Aber was tun, wenn der Wunsch nach Genuss auf ein neues Gesundheitsbewusstsein trifft? Die Nachfrage nach alkoholfreien Alternativen wächst rasant – besonders in Deutschland und Österreich. Doch wie Rudolf Knoll treffend schreibt, mangelt es an Qualität. Der Grund:

„Häufig werden einfache Weine entalkoholisiert – Das Ergebnis kostet dann in vielen Fällen nur einige Euro. Frust im Glas ist vorprogrammiert.“

Dabei gibt es Hoffnung. Immer mehr ambitionierte Winzer und innovative Kellermeister stellen sich der Herausforderung, alkoholfreie Weine zu kreieren, die mehr sind als nur entschärfte Restprodukte. Mit Hilfe modernster Verfahren – von Vakuumverdampfung über Umkehrosmose bis hin zu Spinning Cone Columns – wird versucht, das Aroma zu bewahren und den Charakter zu erhalten. Die ersten Ergebnisse sind vielversprechend. Ein alkoholfreier Riesling kann heute tatsächlich nach Riesling schmecken – wenn man es ernst meint.

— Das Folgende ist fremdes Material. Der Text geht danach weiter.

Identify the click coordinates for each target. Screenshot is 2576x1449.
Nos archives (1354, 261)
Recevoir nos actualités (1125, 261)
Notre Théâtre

Ein kritischer Punkt dabei: der Polyphenolgehalt. Diese sekundären Pflanzenstoffe sind das Gold des Weins – verantwortlich für Antioxidantienwirkung, Farbintensität und nicht zuletzt für sensorische Komplexität. Und ja, sie gelten als die gesundheitlich wertvollen Elemente des Rotweins, wenn er – wie es die berühmte französische Studie einst nahelegte – in Maßen genossen wird.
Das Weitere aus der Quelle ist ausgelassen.